Human Chair is one of the first stand alone comics that introduced me to the horror storyteller Junji Ito. It was an experience. There were just so many things were that going on that taking into all of those feelings and emotions at one time required effort. Yes that is true, it took getting used to reading his work, and then admiring it.
The Human Chair is a short story by Japanese author and critic Edogawa Ranpo and was published in the October 1925. The short story is highly recommended due to it’s simplicity and eerie factor. The author of the original tale is worth exploring. Junji Ito took the short story and gave his spin on it which frankly is very entertaining and highly recommended.
Horrific. Check. Weird. Check. Cringe-worthy. Check. Entertaining. Check, check & CHECK! It is a very creepy story that goes back in time, and returns to the present going back and forth easily.

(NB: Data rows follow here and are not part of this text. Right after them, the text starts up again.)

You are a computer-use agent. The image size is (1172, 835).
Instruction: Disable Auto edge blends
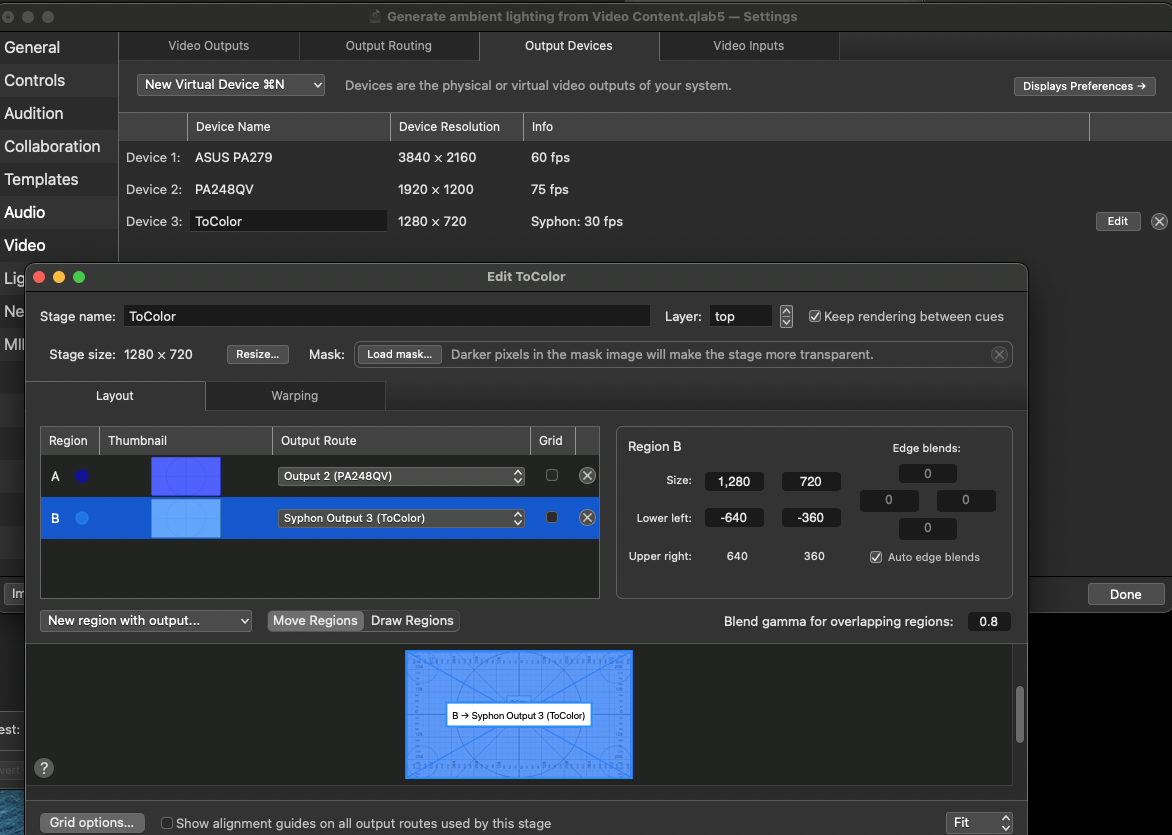[x=875, y=557]
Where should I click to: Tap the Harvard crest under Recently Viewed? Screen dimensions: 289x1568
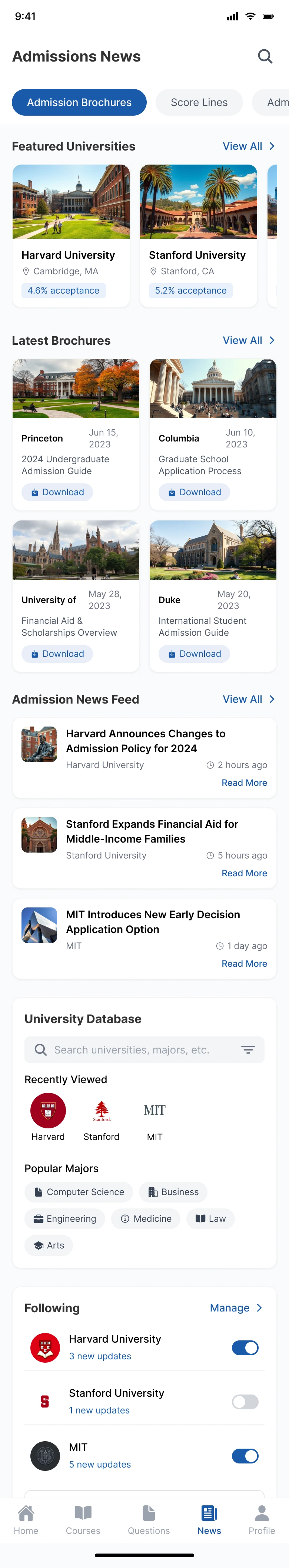[x=48, y=1110]
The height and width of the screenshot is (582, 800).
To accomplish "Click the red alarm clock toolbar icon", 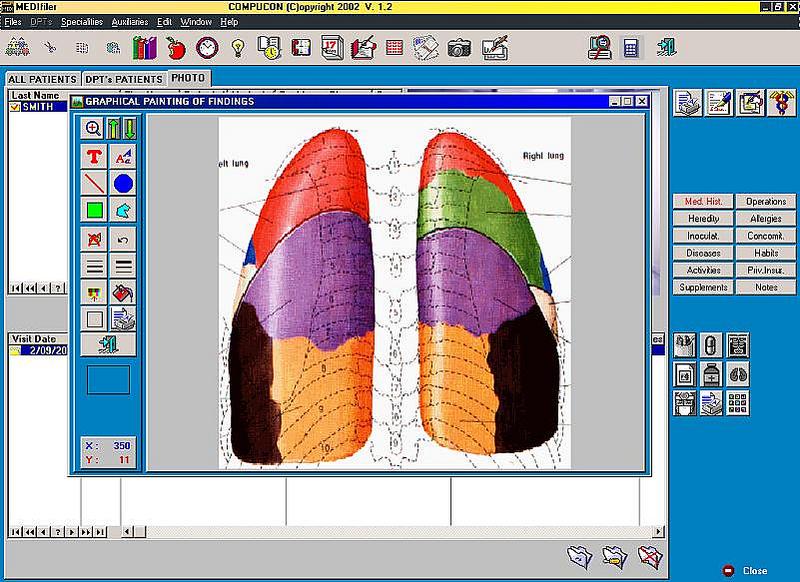I will [207, 48].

Usually that is difficult to accomplish in writing.
Buying a new chair becomes a nightmare for our protagonist is all I can say about this gem of a horror comic. A simple chair with a history is been sold by a fellow, and he goes into an interesting little tale about it. You think it is haunting, but it is haunting of totally another level. This is what relatable content is all about. Buying a recliner or just about any embroidered, comfortable, lazy chair is never going to be the same again.
Maybe I like the story because it is about a writer, and that makes it HIGHLY RELATABLE! As a writer with sometimes writers block, Human Chair is a creepfest. So scary and weird. The magic lies in Junji Ito’s ability to bring relatable characters with so much ease it is wow.

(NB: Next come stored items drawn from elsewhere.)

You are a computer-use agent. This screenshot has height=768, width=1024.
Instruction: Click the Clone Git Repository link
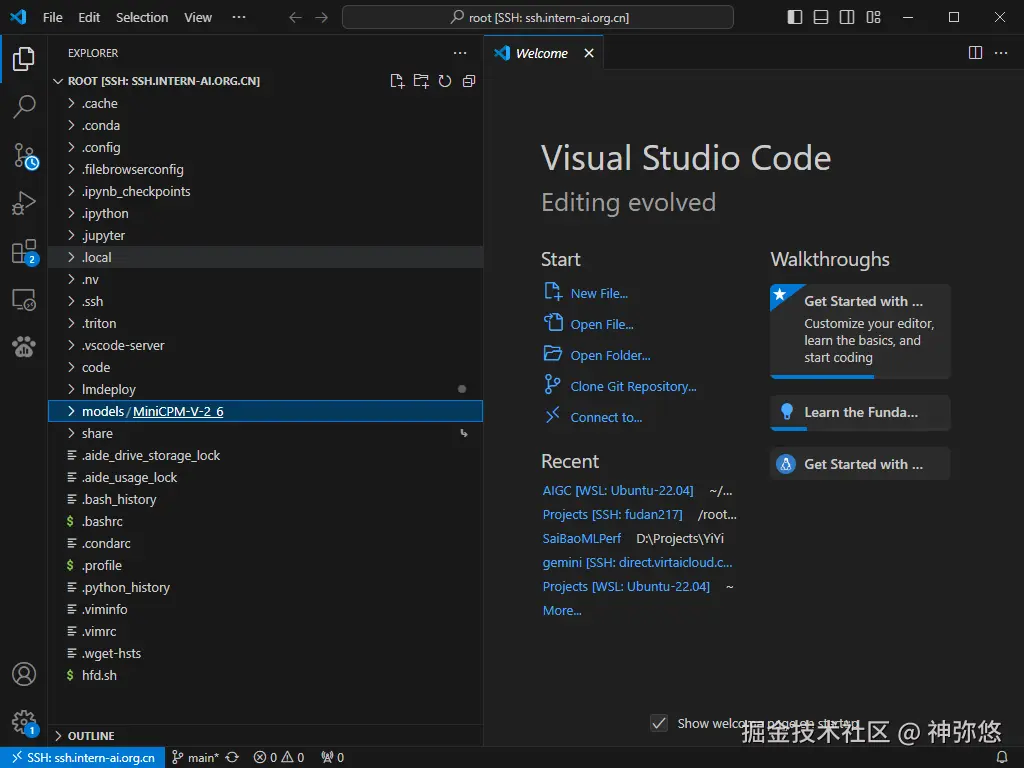[x=633, y=386]
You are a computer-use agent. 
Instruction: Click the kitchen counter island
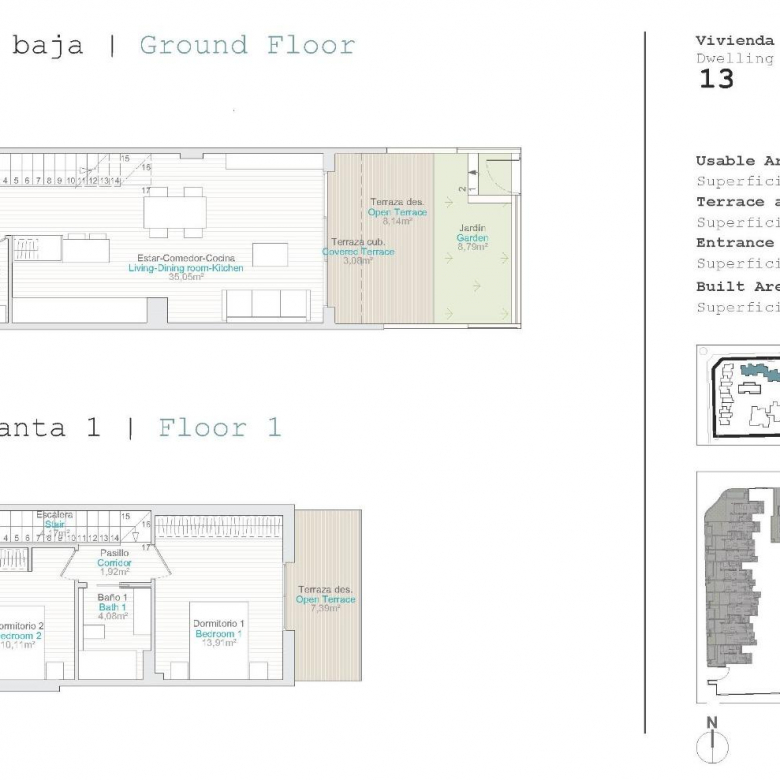(86, 248)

It is funny if you try to describe it in some way, and highly most excruciatingly frightening in another way. Total cringe. It compels you with so many thoughts all at once.
If you have any semblance of how stalking kills so many people from around the world, most of them are of course woman and children, you will realize why stalking is so bloody scary. The more you think about the cause the more scary it actually becomes. The story appeals to your grey cells very much. It also makes you question about boundaries., privacy and things like that. It makes you question things on a foundation level. Your thoughts on love will be questioned at the end of the comic. If you think about it, this is a love story, oh dear. Yea some could believe that too.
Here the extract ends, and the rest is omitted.